Model n_features is 2 and input n_features is 357
It also gives the same error when the feature count is 1 (int) and not 1.0 (float).
How I understood was that when the feature count is 2 (int), two features should be considered in creating each tree. Is this wrong? How can I change the max features parameter?
The code is as follows:
from sklearn.ensemble.iforest import IsolationForest
def isolation_forest_imp(dataset):
estimators = 10
samples = 100
features = 2
contamination = 0.1
bootstrap = False
random_state = None
verbosity = 0
estimator = IsolationForest(n_estimators=estimators, max_samples=samples, contamination=contamination,
bootstrap=boostrap, random_state=random_state, verbose=verbosity)
model =
In the documentation it states:
max_features : int or float, optional (default=1.0)
The number of features to draw from X to train each base estimator.
- If int, then draw `max_features` features.
- If float, then draw `max_features * X.shape[1]` features.
So, 2 should mean take two features and 1.0 should mean take all of the features, 0.5 take half and so on, from what I understand.
I think this could be a bug, since, taking a look in IsolationForest's fit:
# Isolation Forest inherits from BaseBagging
# and when _fit is called, BaseBagging takes care of the features correctly
super(IsolationForest, self)._fit(X, y, max_samples,
# however, when after _fit the decision_function is called using X - the whole sample - not taking into account the max_features
self.threshold_ = -sp.stats.scoreatpercentile(
-self.decision_function(X), 100. * (1. - self.contamination))
# when the decision function _validate_X_predict is called, with X unmodified,
# it calls the base estimator's (dt) _validate_X_predict with the whole X
X = self.estimators_[0]._validate_X_predict(X, check_input=True)
# from
def _validate_X_predict(self, X, check_input):
"""Validate X whenever one tries to predict, apply, predict_proba"""
if self.tree_ is None:
raise NotFittedError("Estimator not fitted, "

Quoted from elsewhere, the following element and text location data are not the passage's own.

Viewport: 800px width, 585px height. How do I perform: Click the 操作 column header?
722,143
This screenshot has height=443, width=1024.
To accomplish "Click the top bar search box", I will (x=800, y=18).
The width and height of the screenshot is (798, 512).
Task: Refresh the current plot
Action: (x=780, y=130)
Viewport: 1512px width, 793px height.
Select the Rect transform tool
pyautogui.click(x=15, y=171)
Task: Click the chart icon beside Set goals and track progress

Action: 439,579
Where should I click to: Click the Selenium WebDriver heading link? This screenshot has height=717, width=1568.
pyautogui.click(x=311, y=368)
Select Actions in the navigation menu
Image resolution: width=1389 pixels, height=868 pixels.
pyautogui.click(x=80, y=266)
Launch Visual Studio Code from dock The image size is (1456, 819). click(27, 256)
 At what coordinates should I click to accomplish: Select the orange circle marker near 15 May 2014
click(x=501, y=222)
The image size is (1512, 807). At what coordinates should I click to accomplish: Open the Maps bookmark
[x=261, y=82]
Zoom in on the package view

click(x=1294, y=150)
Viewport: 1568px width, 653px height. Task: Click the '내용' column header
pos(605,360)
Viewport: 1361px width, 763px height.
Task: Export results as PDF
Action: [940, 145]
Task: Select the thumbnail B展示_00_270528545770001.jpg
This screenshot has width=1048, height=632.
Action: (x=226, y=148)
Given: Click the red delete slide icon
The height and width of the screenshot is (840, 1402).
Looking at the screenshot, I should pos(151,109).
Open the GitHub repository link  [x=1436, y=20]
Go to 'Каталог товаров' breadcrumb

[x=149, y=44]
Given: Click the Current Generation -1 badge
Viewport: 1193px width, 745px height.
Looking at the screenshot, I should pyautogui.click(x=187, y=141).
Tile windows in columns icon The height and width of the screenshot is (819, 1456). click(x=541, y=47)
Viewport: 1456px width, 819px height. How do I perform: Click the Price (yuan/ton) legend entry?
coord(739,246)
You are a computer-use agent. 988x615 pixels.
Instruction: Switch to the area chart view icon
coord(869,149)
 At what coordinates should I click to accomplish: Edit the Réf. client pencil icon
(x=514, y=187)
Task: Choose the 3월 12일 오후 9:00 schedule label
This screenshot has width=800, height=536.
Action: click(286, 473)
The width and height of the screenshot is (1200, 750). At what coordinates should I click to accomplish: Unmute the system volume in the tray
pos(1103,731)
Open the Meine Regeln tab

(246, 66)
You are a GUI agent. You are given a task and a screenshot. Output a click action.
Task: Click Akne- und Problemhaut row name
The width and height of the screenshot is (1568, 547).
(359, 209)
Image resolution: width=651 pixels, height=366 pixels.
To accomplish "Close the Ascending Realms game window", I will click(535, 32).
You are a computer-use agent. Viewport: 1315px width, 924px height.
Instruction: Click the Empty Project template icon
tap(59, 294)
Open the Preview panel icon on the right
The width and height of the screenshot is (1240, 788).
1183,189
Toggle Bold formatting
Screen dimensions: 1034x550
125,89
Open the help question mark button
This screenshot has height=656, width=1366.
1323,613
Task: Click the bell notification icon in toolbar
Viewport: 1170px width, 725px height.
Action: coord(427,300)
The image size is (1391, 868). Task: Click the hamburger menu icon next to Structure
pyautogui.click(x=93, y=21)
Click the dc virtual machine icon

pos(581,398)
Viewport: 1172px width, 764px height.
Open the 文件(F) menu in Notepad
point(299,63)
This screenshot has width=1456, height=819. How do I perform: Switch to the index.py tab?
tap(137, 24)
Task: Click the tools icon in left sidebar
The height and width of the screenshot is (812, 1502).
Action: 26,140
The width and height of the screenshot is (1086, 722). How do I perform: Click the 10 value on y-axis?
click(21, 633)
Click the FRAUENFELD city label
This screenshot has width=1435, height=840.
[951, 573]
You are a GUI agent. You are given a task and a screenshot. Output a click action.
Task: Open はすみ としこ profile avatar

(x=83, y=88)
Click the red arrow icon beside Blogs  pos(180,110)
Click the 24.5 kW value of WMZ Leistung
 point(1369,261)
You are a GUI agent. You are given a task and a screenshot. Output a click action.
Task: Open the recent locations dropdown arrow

"call `fit` before exploiting the model.")
if check_input:
X = check_array(X, dtype=DTYPE, accept_sparse="csr")
if issparse(X) and (X.indices.dtype != np.intc or
X.indptr.dtype != np.intc):
raise ValueError("No support for np.int64 index based "
"sparse matrices")
# so, this check fails because X is the original X, not with the max_features applied
n_features = X.shape[1]
if self.n_features_ != n_features:
raise ValueError("Number of features of the model must "
"match the input. Model n_features is %s and "
"input n_features is %s "
% (self.n_features_, n_features))
return X
So, I am not sure on how you can handle this. Maybe figure out the percentage that leads to just the two features you need - even though I am not sure it'll work as expected.
Note: I am using scikit-learn v.0.18
Edit: as #Vivek Kumar commented this is an issue and upgrading to 0.20 should do the trick.